Problem statement -> The answer must be every line below that holds the word "computer".

──────────

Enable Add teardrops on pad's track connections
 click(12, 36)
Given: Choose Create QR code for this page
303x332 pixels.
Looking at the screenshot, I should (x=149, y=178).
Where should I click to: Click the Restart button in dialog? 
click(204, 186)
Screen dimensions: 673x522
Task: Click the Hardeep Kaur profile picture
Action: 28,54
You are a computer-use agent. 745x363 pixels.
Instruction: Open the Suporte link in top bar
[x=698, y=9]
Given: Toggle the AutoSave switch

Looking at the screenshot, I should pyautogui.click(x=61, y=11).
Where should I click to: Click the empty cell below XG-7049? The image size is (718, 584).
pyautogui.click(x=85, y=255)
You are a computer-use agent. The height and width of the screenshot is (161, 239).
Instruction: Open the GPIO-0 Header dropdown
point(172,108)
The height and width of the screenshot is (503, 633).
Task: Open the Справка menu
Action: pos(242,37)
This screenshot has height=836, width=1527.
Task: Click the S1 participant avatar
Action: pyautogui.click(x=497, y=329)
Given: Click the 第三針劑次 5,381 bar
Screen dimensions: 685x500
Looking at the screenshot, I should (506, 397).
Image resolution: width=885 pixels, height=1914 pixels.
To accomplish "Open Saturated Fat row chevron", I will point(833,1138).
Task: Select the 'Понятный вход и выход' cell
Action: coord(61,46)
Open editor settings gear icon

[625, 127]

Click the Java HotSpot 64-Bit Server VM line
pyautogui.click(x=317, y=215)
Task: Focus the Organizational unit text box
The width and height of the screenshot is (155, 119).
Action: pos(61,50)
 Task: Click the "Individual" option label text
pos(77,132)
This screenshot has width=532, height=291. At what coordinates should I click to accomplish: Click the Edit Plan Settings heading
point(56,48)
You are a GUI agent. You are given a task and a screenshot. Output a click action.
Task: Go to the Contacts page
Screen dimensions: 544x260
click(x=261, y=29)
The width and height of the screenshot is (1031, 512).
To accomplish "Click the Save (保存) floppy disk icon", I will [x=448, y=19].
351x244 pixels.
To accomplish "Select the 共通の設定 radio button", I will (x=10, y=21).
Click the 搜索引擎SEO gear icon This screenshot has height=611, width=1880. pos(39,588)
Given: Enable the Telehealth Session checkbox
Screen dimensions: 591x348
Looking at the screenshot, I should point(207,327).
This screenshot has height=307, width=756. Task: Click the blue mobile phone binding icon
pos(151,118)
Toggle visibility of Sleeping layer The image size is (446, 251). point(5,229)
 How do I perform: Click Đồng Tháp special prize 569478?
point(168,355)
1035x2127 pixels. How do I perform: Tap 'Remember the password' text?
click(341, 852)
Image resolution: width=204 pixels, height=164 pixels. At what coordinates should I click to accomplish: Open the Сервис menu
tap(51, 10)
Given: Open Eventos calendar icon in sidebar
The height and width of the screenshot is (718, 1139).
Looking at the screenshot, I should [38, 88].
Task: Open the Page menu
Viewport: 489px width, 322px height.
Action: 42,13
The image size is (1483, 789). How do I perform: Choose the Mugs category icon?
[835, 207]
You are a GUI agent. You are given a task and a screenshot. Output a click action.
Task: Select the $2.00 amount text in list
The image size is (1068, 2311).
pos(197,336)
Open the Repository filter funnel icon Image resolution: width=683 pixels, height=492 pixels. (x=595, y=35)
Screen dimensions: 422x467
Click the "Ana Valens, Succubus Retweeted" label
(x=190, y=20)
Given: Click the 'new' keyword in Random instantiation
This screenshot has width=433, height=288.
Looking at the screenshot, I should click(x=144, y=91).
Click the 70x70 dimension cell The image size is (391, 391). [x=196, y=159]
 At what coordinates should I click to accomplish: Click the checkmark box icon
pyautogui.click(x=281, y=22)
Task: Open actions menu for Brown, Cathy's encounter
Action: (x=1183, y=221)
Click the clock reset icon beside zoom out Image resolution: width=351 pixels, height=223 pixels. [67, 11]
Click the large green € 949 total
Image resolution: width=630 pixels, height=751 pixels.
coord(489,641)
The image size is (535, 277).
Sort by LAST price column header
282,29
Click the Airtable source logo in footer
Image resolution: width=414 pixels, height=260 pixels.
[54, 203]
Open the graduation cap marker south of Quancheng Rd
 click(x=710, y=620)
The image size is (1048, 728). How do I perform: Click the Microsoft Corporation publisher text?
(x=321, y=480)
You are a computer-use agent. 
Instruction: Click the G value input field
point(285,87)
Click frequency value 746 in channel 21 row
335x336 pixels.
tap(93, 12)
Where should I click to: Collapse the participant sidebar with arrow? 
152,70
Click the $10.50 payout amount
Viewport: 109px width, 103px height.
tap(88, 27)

──────────

Answer box ->
You are a computer-use agent. 745x363 pixels.
You are a computer-use agent. The height and width of the screenshot is (161, 239).
You are a computer-use agent. 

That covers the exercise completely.